Fatima Akbari, a widow who lost her husband under the Taliban, is now the owner of a furniture manufacturing business in Kabul and Daikundi provinces. She told conference attendees that she employs 90 people. Seventy-three of them are women. When she hires a new woman, she brings their husband to the shop to demonstrate the use of the technology she uses that makes it easier for the women to be carpenters. “It has a psychological impact on the family and brings more harmony when we know each other. I had to convince the men,” she said.
With the profits from her furniture company, she launched an NGO that teaches women how to tailor, weave, and make handicrafts, and also educates women and men about human rights. Her NGO has trained over 5,000 men and women across Afghanistan.
She has also inspired a new generation of entrepreneurs. Shahla Akbari, Fatima’s 23-year-old daughter, is the owner of a shoe manufacturing company in Kabul, one of the only non-imported shoe brands in Afghanistan. She started her business with a $2,000 loan from her mother. Shahla employs 20 people, 14 of them women, in two workshops. In just one year she repaid the loan to her mother and has also helped establish a shoemaking business for others—three men who requested her assistance.

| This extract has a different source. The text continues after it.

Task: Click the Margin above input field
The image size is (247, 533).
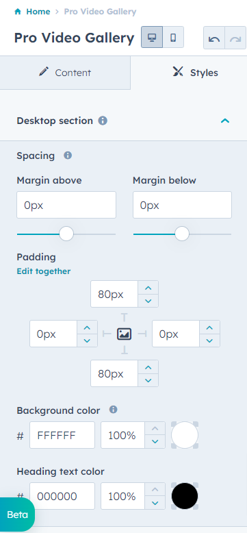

Both Fatima and Shahla are graduates of the Goldman Sachs 10,000 Women program, which provides business and management training for women entrepreneurs. 10,000 Women has partnered with the USAWC and the American University of Afghanistan to administer the thriving program in Afghanistan.
USAWC corporate partners articulated that the durability of the government’s presence will be important to expecting them and others in the global community to stay engaged.
One of the newest USAWC corporate partners, Kate Spade New York, is committed to reviving the cashmere industry in Afghanistan. With U.S. government assistance, they gained access to on the ground partners. “This business partnership is not profitable at the moment”, said Sydney Price, senior VP at Kate Spade, “but we are committed to reviving the industry and reviving women’s lives.”
The members of the U.S. Afghan Women’s Council believe it’s not in the interest of the United States to watch women’s rights be abused. We believe our lives and our children’s lives will be better off if other people lived in peace and prosperity too. We believe an effective way to support Afghanistan is to help women thrive and we are committed to encouraging, empowering, and educating women. We believe this lays a foundation for lasting peace and we believe a peace attained by compromising the rights of half of the population will not last.
“Women’s freedoms are still fragile,” said Laura Bush as she urged attendees to be patient. Jeff Richardson, vice president at the Abbott Fund, a USAWC partner, saw the “hope of Afghanistan in this conference” and echoed her call. “Change is a process”, he said, “not an event.”
Anita McBride served in the administrations of Ronald Reagan, George H.W. Bush and George W. Bush and served as chief of staff to first lady Laura Bush from 2005 to 2009. She is currently Executive in Residence at the Center for Congressional and Presidential Studies, School of Public Affairs, American University.